Ouvir o profissional em suas demandas é, prioritariamente, sinal de respeito. Se estes não se sentem ouvidos, então, se sentem desrespeitados. O desrespeito individual pode gerar conflitos coletivos – neste caso, dentro da instituição de saúde, o que pode se evidenciar na insatisfação dos profissionais. A ausência de um espaço de reciprocidade, do interesse pela intersubjetividade do profissional, se insere no contexto de carência de reconhecimento e de desrespeito à alteridade, ou seja, a reificação. Os profissionais desempenham papéis, mas são, antes de tudo, pessoas, seres no mundo. O sujeito se sentirá desrespeitado quando não vir um reconhecimento recíproco. Por isto, dentro de uma instituição de saúde, pode-se pensar no contexto da pesquisa - o que é essencial numa relação comunicativa. Mais uma vez, pondera-se a importância do sentir-se ouvido, da escuta das demandas do outro.

Se a Política Nacional de Humanização prevê a modernização das relações de trabalho dentro dos hospitais públicos, ocasionando uma relação humanizada - a implantação de práticas de humanização tem a finalidade de prestar benefício tanto aos usuários quanto aos profissionais, evidencia-se que os profissionais também precisam ser reconhecidos. Tal política precisa permitir, na prática, também ao profissional de saúde, melhores condições de trabalho.

Cabe refletir ainda sobre a atitude do profissional frente a este entrave. Não foi objetivo da presente pesquisa, mas de acordo com Campos (1988), o processo de humanização está pautado em atitudes e não tanto questão de limitações e recursos. O que o profissional faz diante desta limitação é o que pode fazer a

diferença no contexto. Guardar para si as questões, falar sobre elas ou reivindicar espaço para estas. Fica, então, esta reflexão.

O SUS requer dos profissionais de saúde qualificação, e prevê a valorização dos trabalhadores e usuários. O profissional está implicado neste processo? Resta questionar se não reconhecer é sinônimo de valorizar. Entende-se como o contrário. Para que o SUS se concretize neste valor que a si mesmo impõe é preciso que se repense atitudes e se discuta o que está escrito com bases em elementos como os que esta pesquisa fornece.

Citam-se Santos-Filho (2006) e Fagundes e Moura (2009), que apontam para a importância de avaliar e monitorar políticas públicas de saúde. Aprofunda-se a necessidade de sua tomada de decisões, corrigindo os erros para atingir os resultados voltados para o bem-estar social.

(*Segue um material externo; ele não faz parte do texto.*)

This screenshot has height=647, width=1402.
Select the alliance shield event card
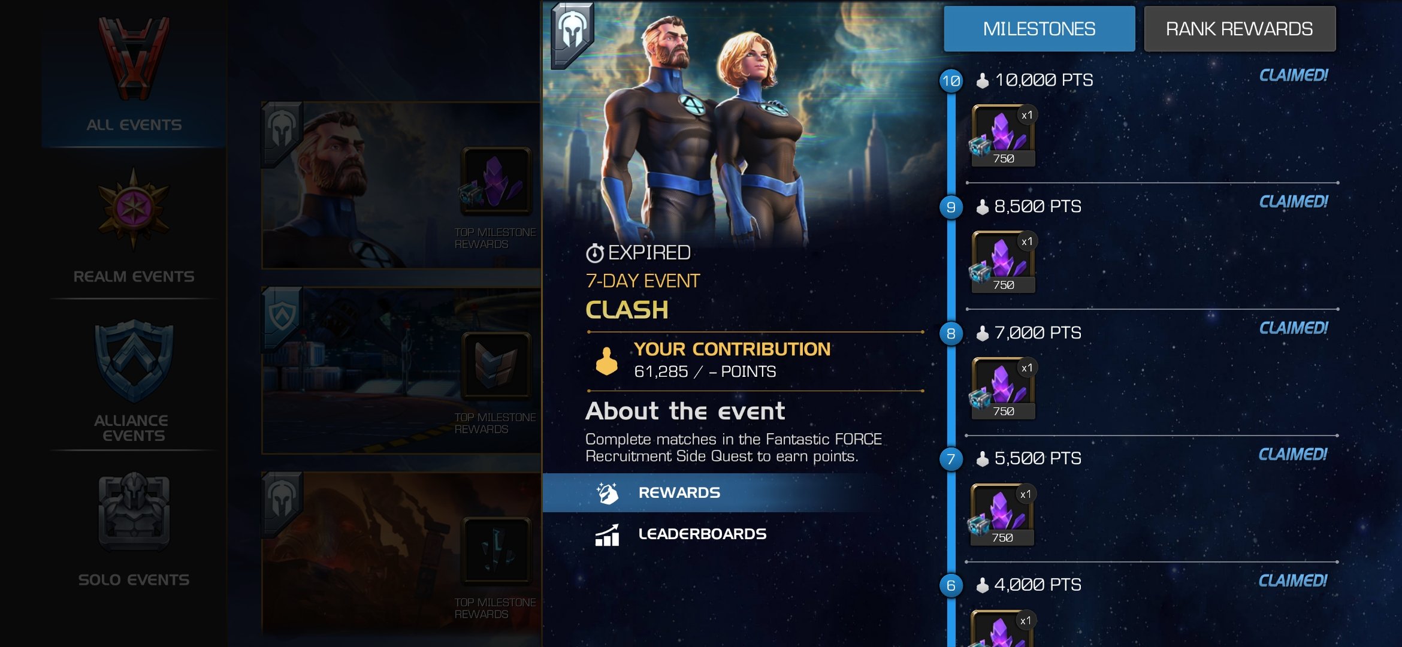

Ainda cabe recorrer à reificação, descrita em Axel Honneth, para explicar a passividade e a indiferença do ser

humano diante dos fatos e dos seus semelhantes – a dizer, se há tantas impressões

no sujeito, talvez estes não estejam sendo valorizados em suas demandas. Para Honneth (2008), o esquecimento das relações humanas e o não reconhecimento de si nas outras pessoas resultam no que o autor chama de reificação do ser, patologia tão presente na sociedade. O profissional não é uma “coisa”, é uma pessoa.

O próprio profissional, ao expressar-se nos resultados desta pesquisa, demonstra que não esqueceu as formas de reconhecimento elementar quando adota repetidamente suas práticas laborais. Logicamente, há a preservação de características qualitativas em si e, nas respostas dos usuários já discutidas, vê-se que também não se abstraem características “qualitativas” do usuário, ou seja, do ser humano.

Para Giordani (2008), é preciso que o profissional se reconheça desse modo, pois se sentem muitas vezes desgastados física e emocionalmente, e nem sempre admitem as próprias limitações. Acabam por fechar canais importantes de comunicação com o paciente e colegas de equipe, como a visão e a escuta, fazendo com que as outras instâncias alimentem-se de reificação com relação ao profissional. Embora se cobre nesse campo de atuação uma assistência humanizada, a supracitada autora relata que se veem nas instituições públicas e privadas cenas de desrespeito à vida, o descaso frente à limitação e à dor alheia, o autoritarismo de administradores e médicos, o abuso do poder, a banalização do sofrimento e a indiferença aos direitos do paciente, entre outros. Isto acontece

quando o sujeito reifica a si mesmo; o profissional abandona sua humanidade e, antes de desprezar outrem, tornou-se indiferente às próprias vivências, o que se replica na atuação junto a outros. O termo humanizar diz tudo em seu antônimo: não há benevolência, afabilidade e respeito nem consigo nem com os outros.